Archive for the ‘US Treasury’ Category
Everybody is talking about the cuts in government spending with the $85 billion in forced spending cuts in military and social programs. $85 billion amounts to little more than a 2% cut in $3.8 trillion (or $3,800 billion) in federal spending per year. Didn’t most working Americans just suffer a 2% pay cut with the expiration of the Social Security tax holiday? How many times have we heard that thousands of government jobs will be lost to sequestration? The so-called Great Recession destroyed at least 8 million private sector jobs, and if you count the underemployed and discouraged workers, it’s easily 23 million.
Why are government employees being considered as some sort of sacred cow?
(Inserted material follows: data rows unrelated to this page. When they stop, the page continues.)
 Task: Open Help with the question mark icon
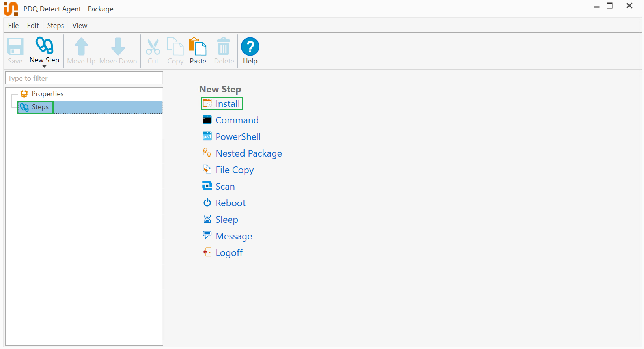tap(250, 47)
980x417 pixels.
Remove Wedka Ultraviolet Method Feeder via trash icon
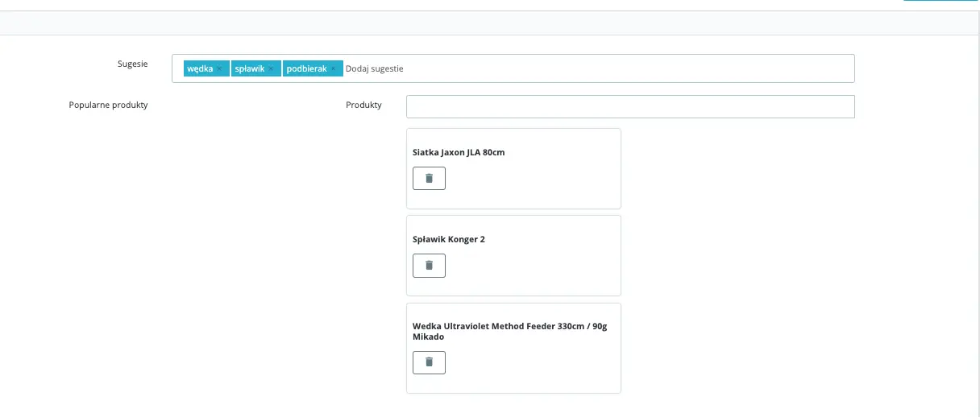(429, 362)
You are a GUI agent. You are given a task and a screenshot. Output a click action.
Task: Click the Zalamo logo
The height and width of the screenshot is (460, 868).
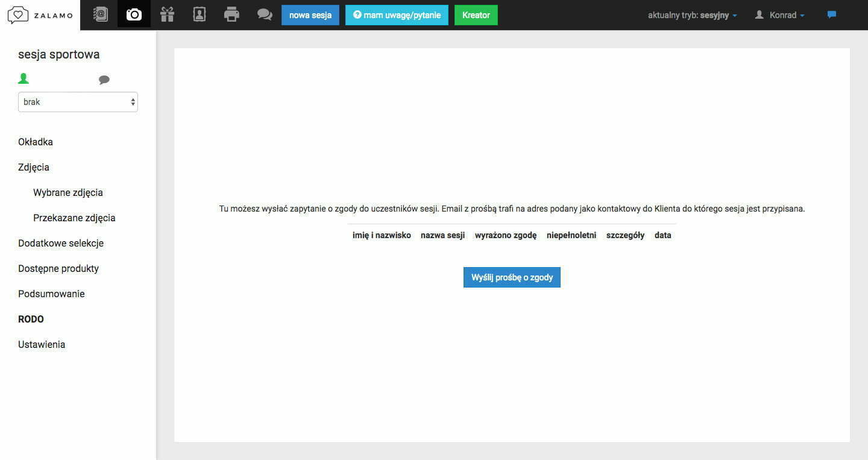[40, 15]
What many are feeling was summed up with a recent comment on the USAWatchdog.com site from “Chuck O.” He wrote, “I’ve retired after 44 years working. Throughout the entire period, I lived through no fewer than 10 lay-offs and cut-backs. I have yet to see any appreciable lay-off or cut-back in the federal work force (EVER). I feel it is about time “they” should take a “hit.” How about a 20% cut back on ALL salaries? “They” need to share in the austerity. We all should have the same insurance benefits, too. “Their” retirement program and health insurance is way out of line; cut it back. A 20% cut would be way better than NO PAY at all. 20 % could really help lower the debt. I’m really getting KILLED by this money printing. In the 12 years I’ve been retired, my dollars have lost more than 30 % of their purchasing power. Obama’s crew hasn’t a clue. My wife and I have BOTH had to go back to work at 70 years old.”
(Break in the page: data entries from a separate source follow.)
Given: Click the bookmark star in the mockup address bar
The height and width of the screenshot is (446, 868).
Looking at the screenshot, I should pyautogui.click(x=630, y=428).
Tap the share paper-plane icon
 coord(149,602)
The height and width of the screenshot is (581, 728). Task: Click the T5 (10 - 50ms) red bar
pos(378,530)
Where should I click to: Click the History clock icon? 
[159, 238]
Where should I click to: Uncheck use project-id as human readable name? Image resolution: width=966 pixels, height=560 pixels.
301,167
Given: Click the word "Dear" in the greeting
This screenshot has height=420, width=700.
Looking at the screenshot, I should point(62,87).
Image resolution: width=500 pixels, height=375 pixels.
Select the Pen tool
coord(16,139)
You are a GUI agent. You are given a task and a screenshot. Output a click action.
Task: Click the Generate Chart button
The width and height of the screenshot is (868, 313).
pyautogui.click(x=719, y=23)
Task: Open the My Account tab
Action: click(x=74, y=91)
With foreigners increasingly shunning Treasuries and the dollar, the only way to keep all those government jobs is to raise taxes on the private sector or print money. The Republicans caved on tax increases at the beginning of the year, so that option is closed. Now, we are left with the Federal Reserve’s “open-ended” money printing operation that creates $85 billion a month out of thin air. A little more than half of that amount ($45 billion) goes to buy Treasury bonds to finance the federal government. The rest ($40 billion) goes to the continued banker bailout that buys their sour (and I think fraudulent) mortgage debt. The money printing is what’s causing Chuck O’s “30%” loss in purchasing power for his retirement dollars. As the money printing continues, the buck will buy less and less.
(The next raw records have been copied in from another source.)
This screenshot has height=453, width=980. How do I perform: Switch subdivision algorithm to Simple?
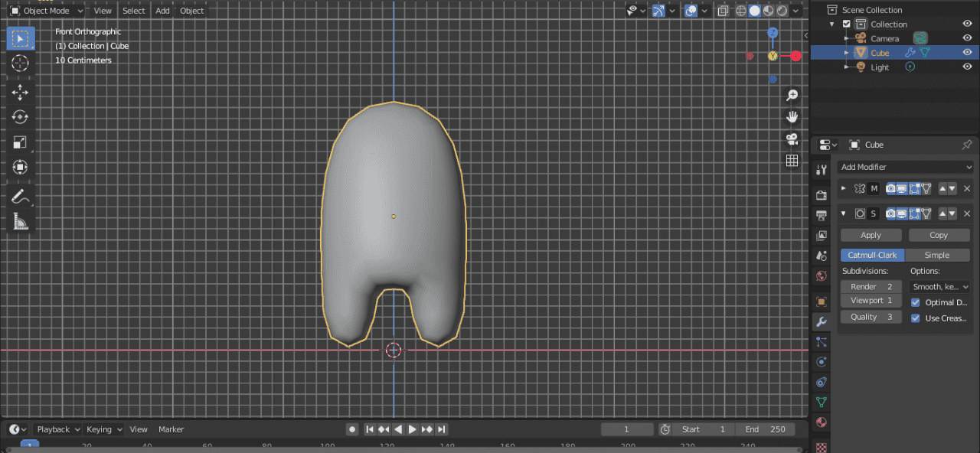(939, 255)
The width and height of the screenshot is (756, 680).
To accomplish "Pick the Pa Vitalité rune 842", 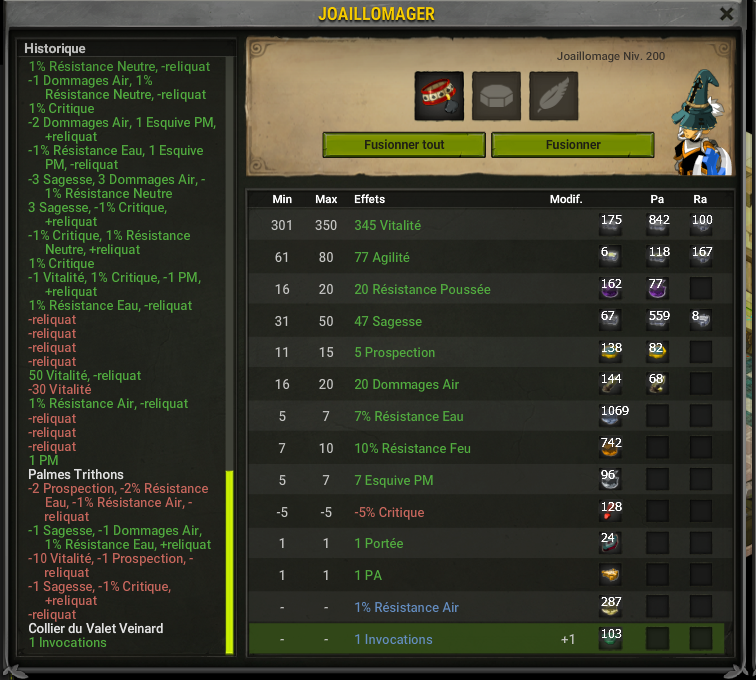I will 658,224.
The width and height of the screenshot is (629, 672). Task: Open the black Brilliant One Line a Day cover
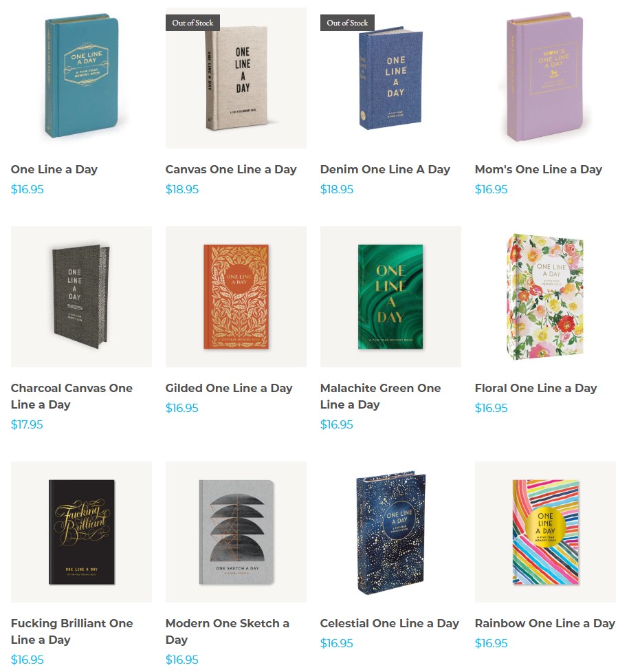(81, 532)
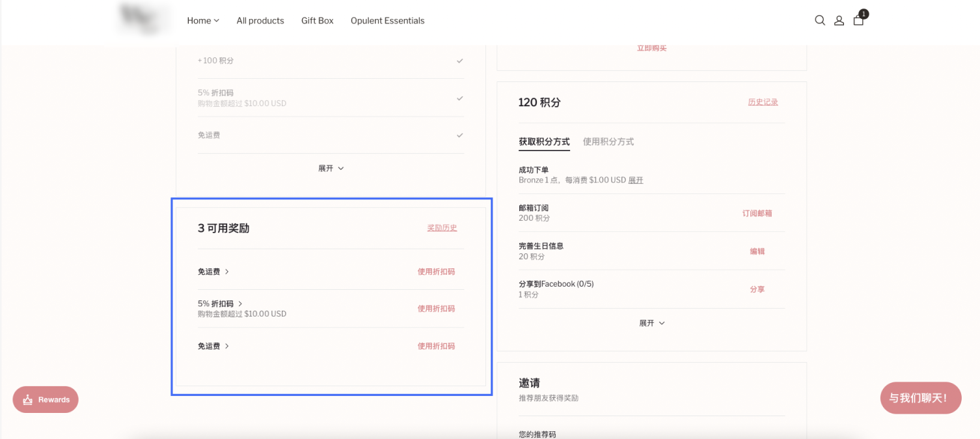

Why doesn’t the President divert just 2 months of the $40 billion the Fed creates every month to continue the banker bailouts to stop most of the $85 billion of spending cuts? In case you haven’t noticed, the bankers are a sacred cow. The big banks have gobbled up trillions in bailouts already, and there is no end in sight. After all, the Fed action is “open-ended.” The banks are the reason why the U.S is in financial trouble, and the continuing banker bailout is why the economy will never get better. The only reason why the economy has not collapsed is the Fed can print money to buy sour debt that no one else would touch.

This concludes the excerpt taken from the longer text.